Copy the following data line for line, without changing anything.

──────────

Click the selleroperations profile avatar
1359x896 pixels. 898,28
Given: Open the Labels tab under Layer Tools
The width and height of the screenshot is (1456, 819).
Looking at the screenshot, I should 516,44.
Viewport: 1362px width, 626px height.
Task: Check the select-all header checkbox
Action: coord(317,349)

──────────

§ Solution:
Click the selleroperations profile avatar
1359x896 pixels. 898,28
Given: Open the Labels tab under Layer Tools
The width and height of the screenshot is (1456, 819).
Looking at the screenshot, I should 516,44.
Viewport: 1362px width, 626px height.
Task: Check the select-all header checkbox
Action: coord(317,349)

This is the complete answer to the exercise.